*** Opening of Record excerpts ***

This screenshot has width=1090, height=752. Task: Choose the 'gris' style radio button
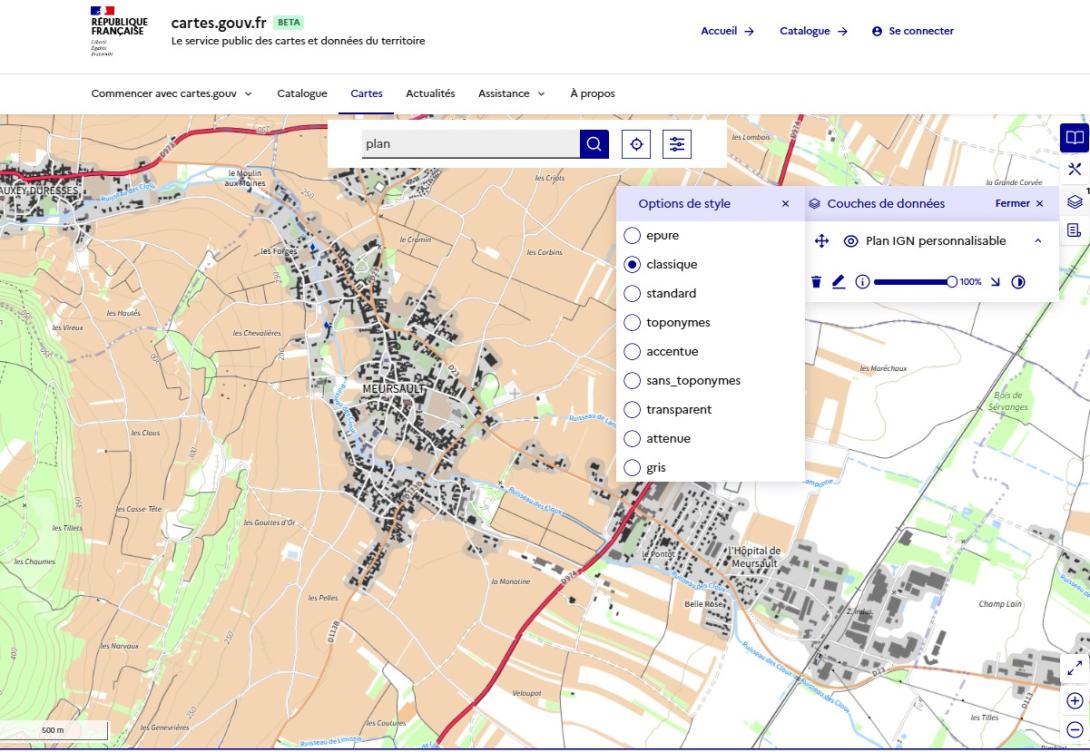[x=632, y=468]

*** Close of Record excerpts ***
*** Opening of Record excerpts ***

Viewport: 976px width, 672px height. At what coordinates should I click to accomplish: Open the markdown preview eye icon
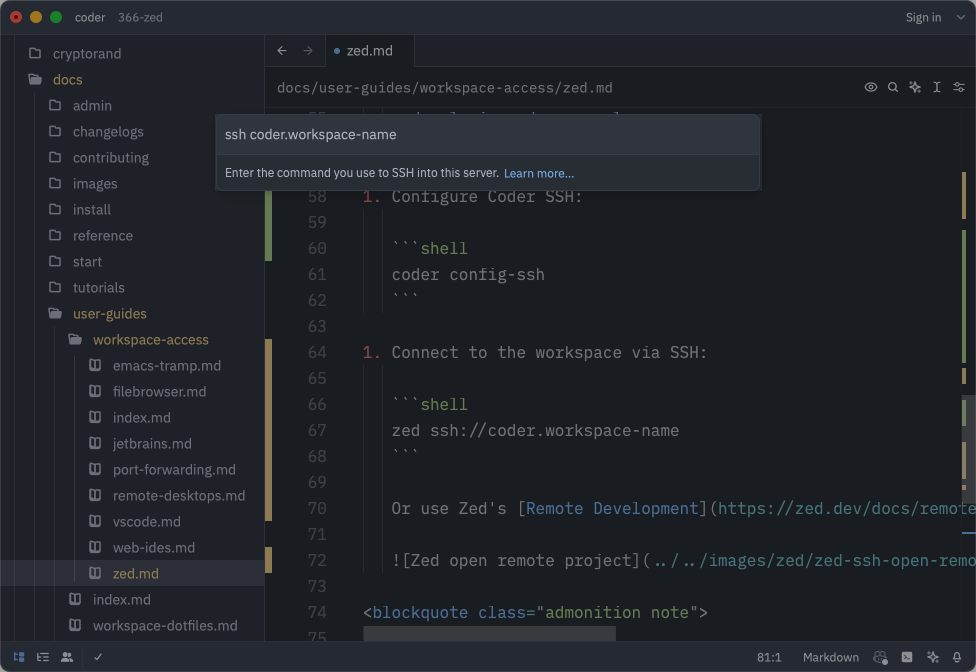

*** Close of Record excerpts ***
*** Opening of Record excerpts ***

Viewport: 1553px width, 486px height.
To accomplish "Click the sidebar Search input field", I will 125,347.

*** Close of Record excerpts ***

→ Aim of the task
Read the listing. Copy each line that has the word "Viewport" in it.

→ Task response
Viewport: 976px width, 672px height. At what coordinates should I click to accomplish: Open the markdown preview eye icon
Viewport: 1553px width, 486px height.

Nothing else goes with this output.